Cue reality, about 8 days postpartum: I had a cesarean section to bring my girl into this world, and being the squeamish woman that I am, I had no desire to inspect myself after the procedure. It was on day 8 of my little one’s life that I’d snagged a few spare minutes to shower, and before I hopped in I caught a glimpse of myself in the mirror. Just above my incision scar were about a dozen purplish-pinkish stripes, etched into my skin like some long-forgotten 90’s toy.
No amount of shaking made these go away: they were stretch marks.
They were deep and wide, almost as though I’d done nothing to prevent them at all. Was this my punishment for being so vain? For being so confident in my skincare regimen that Mother Nature decided to smack me around a few times for thinking I could outsmart her? Only a mother could teach you a lesson as poignant as the one I learned on that fateful day: there are few instances in life where you will pass through such a life-altering event as birth unscathed. Whether your scars are surgical, or you have stretch marks tracing your new mama frame, or whether your battle wounds are invisible: you’ve done something worth a commemoration. So, stretch marks, this one’s for you.
Here’s to the times I thought I knew better, but promptly received a swift kick to my ego when I found out I didn’t.
After doing some research, I found out that about 90% of women will get them sometime after their sixth or seventh month of pregnancy, according to the American Academy of Dermatology. That meant that thinking I was “in the clear” was likely just the delusion that comes from not being able to see that region past a certain point in pregnancy.
Here’s to the idea that stretch marks are something to lament over.
My pre-baby body was just that: pre-baby. Before conception. The body of my childless youth is not something I necessarily should want back—after all, hadn’t I longed for this pregnancy and this baby for ages? Hadn’t I fully enjoyed my youth, and now need to address the newest chapter in my life that, yes, includes some dog-eared pages and slight wear-and-tear? I’m not advocating for abandoning the health or routine of youth, but rather to rally for the gentle acknowledgment that what once was will never again be, and that is something sacred and beautiful to remember.
Here’s to my husband’s celebration of these new additions to my skin.
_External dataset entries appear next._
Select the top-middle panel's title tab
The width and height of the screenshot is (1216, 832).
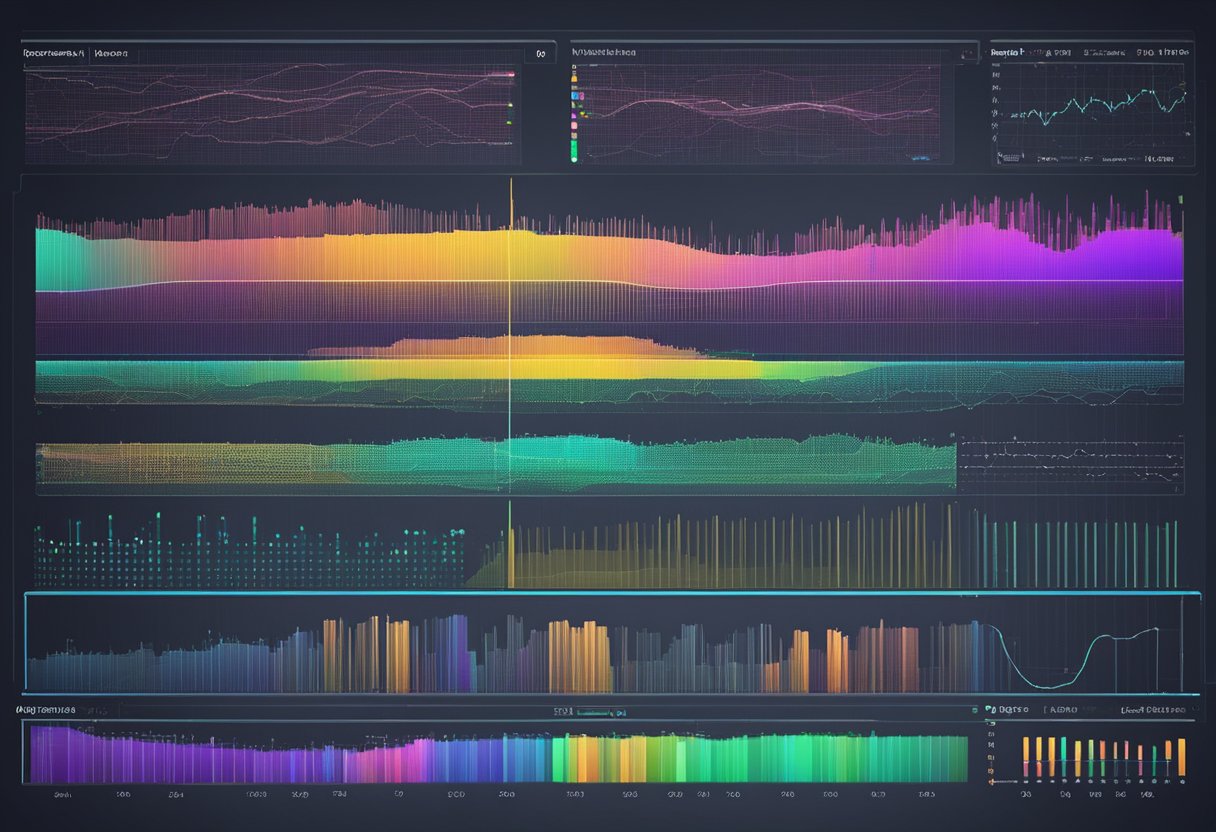click(x=603, y=52)
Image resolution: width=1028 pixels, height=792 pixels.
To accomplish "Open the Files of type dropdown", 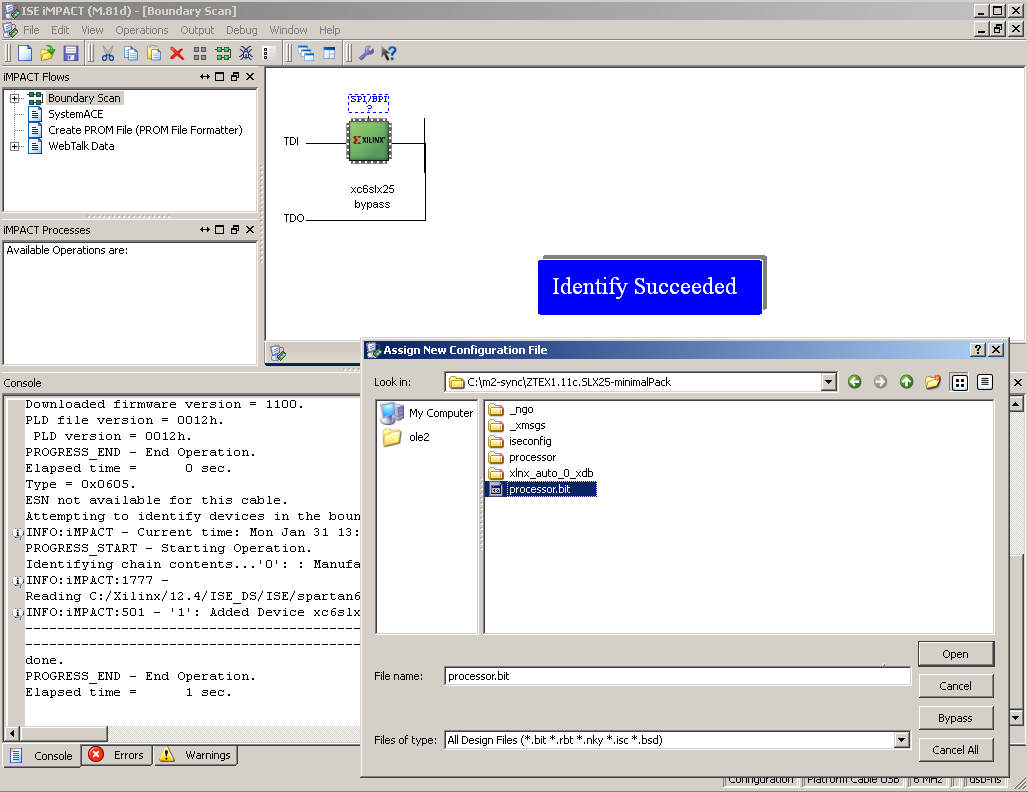I will (901, 740).
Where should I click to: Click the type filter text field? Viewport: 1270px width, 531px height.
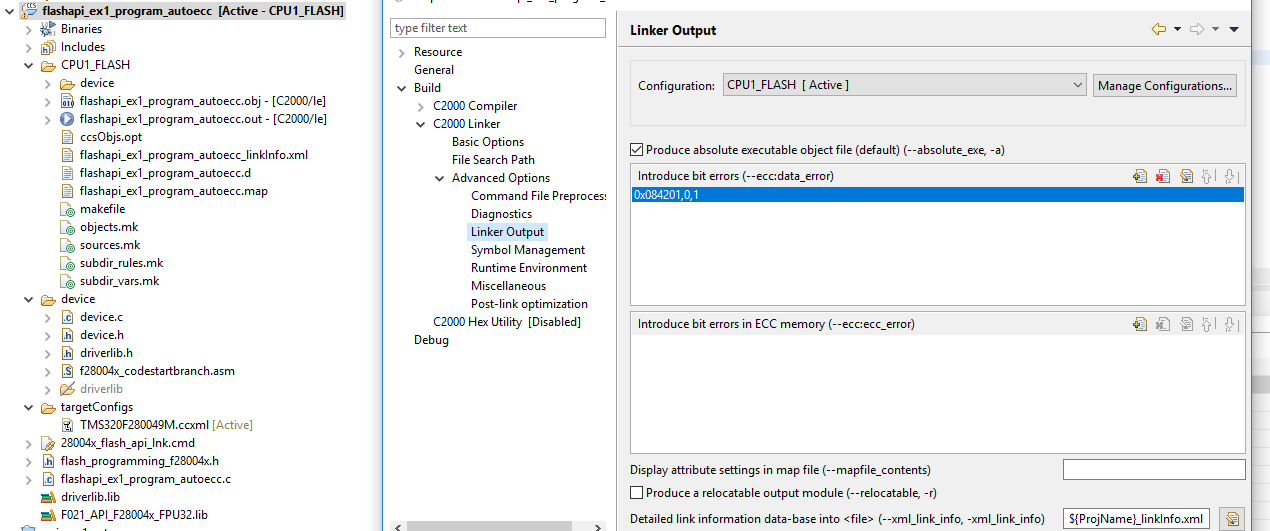click(x=497, y=28)
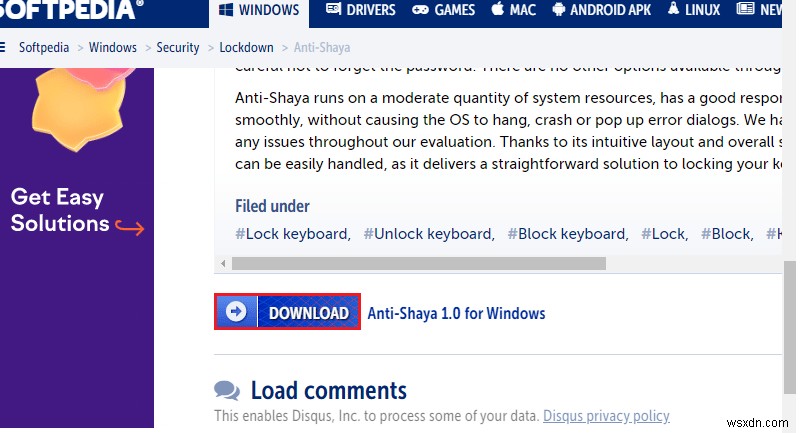
Task: Go to the Mac section
Action: tap(514, 10)
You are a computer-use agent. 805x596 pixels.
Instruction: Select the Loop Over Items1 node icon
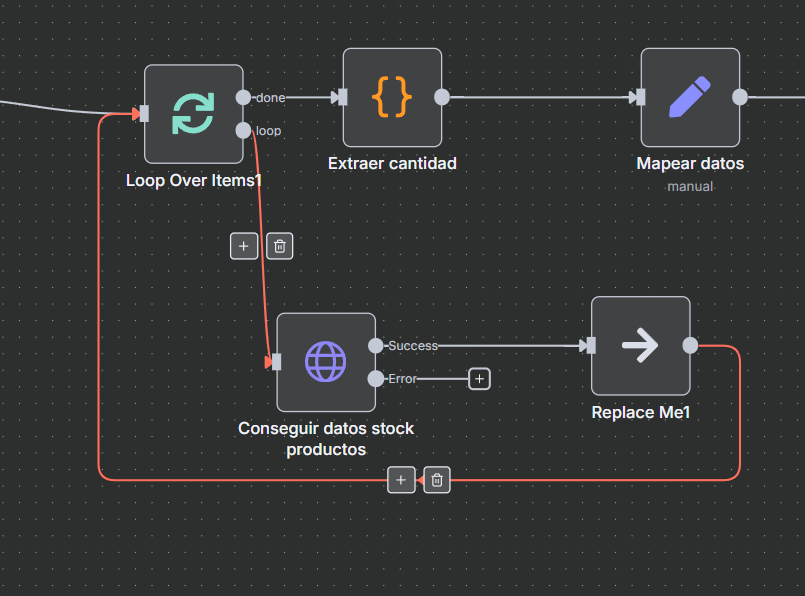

You see, stretch marks, TV and social media made me feel as though I was an actual failure for allowing this to happen—but my husband made me feel quite the opposite. When I exposed my scars and newly discovered stretch marks to him in shock, he shrugged and said something groundbreaking: “they’ve been there.”
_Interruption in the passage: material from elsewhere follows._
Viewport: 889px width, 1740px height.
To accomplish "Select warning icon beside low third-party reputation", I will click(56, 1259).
Yes, dear friends, they have been there. He noticed them at some point and told me they weren’t anything he even thought twice about. Not only did I think more than twice about it, I thought about it every single day for 34 weeks straight. I suppose this is where marketing people for stretch mark creams everywhere are patting themselves on the back. They suckered me into thinking I NEEDED to prevent these little grooves and ripples on my breasts and tummy. But my husband never once ran away in horror upon seeing these stretch marks and hasn’t done so yet.
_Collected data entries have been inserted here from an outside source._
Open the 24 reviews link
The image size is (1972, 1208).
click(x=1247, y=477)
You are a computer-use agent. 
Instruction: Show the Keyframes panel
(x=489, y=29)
I wanted to tell you I hate you, stretch marks—but the truth is that I don’t.
Honestly, I don’t hate what my body has been capable of doing. Also, I don’t hate that I gained the weight I needed to in order to sustain the most precious baby I could have prayed for. In addition, I don’t hate my new body art, and though I’ve always shuddered in secondhand embarrassment at those motivational memes about “earning these stripes,” I get it now. I don’t hate you, stretch marks. I love you, and I’m learning to love the body you belong to.